KARACHI: Unity Foods Limited (UNITY) offered insights into its financial performance and future strategy during a corporate briefing held on Thursday. The company reported a profit after tax (PAT) of Rs1.6 billion for the fiscal year 2025, translating into earnings per share (EPS) of Rs1.37, despite a slight dip in revenue.
UNITY’s revenue for the fiscal year totaled Rs77.8 billion, marking a marginal negative growth of 0.8%. However, profitability saw a marked improvement with gross margins increasing from 9% in FY24 to 15% in FY25, attributed to enhanced cost efficiencies.
The company’s revenue mix remains balanced, with Industrial Bulk edible oils, grains, and animal feed ingredients each contributing 32% to the revenue. Sunridge consumer staples made up 20%, consumer packs edible oils accounted for 8%, and the remaining 8% came from other segments.
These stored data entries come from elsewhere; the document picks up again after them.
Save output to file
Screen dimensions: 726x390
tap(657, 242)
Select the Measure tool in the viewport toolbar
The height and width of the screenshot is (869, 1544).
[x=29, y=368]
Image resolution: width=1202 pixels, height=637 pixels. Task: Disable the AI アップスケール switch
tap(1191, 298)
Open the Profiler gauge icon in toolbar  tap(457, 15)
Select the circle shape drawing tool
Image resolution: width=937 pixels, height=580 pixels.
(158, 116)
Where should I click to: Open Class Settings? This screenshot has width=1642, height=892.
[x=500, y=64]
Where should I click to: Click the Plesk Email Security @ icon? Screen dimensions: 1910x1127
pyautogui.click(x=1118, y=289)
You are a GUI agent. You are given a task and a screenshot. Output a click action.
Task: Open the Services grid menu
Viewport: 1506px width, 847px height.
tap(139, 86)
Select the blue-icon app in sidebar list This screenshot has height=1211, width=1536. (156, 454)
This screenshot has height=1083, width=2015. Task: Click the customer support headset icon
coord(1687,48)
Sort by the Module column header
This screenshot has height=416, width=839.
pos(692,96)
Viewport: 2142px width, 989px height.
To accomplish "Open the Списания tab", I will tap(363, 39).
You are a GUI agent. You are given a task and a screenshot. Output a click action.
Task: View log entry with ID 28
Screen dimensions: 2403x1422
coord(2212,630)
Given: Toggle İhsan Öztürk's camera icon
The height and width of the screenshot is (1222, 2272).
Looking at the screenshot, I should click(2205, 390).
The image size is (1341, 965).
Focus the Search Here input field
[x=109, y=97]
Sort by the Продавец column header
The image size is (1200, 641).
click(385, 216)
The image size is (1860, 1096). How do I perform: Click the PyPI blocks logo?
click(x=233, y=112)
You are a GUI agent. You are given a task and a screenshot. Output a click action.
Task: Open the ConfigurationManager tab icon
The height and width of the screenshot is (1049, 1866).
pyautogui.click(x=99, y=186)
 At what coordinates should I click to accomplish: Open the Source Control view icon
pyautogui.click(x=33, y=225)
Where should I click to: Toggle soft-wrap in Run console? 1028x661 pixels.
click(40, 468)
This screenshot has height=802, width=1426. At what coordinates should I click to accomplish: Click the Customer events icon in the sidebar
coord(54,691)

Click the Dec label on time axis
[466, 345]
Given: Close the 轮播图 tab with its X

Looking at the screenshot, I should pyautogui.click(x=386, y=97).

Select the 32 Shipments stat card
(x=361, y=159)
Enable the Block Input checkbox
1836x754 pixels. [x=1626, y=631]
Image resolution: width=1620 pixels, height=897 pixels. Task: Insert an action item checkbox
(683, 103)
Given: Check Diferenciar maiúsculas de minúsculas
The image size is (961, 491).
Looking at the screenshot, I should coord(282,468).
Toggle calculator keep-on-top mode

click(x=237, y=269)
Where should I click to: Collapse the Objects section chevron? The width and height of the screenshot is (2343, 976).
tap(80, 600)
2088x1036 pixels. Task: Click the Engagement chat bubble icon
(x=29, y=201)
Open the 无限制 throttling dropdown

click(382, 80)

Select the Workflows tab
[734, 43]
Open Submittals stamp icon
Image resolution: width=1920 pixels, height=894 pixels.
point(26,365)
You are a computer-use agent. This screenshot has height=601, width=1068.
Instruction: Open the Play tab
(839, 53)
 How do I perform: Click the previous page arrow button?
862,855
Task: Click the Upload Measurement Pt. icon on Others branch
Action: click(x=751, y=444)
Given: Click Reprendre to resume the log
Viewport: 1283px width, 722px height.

A significant portion of UNITY’s revenue, 95.5%, is generated from domestic sales, while exports constitute 4.5%. The management emphasized a strategic shift towards export-led growth, having recently entered markets in Singapore and Hong Kong, with plans for further expansion.
Pakistan stands as the fourth-largest importer of edible oils globally, with industry demand growing by 2.4% year-on-year in FY24 and accelerating to 3.4% in FY25. This growth is viewed as a positive trend for UNITY’s edible oil portfolio.
Unity Foods has established itself as the only national staple foods brand in Pakistan with comprehensive distribution coverage across the country. The company operates Sunridge Bakery Outlets on a franchise model and is actively seeking new franchise partnerships, alongside evaluating expansion into additional Pakistani cities.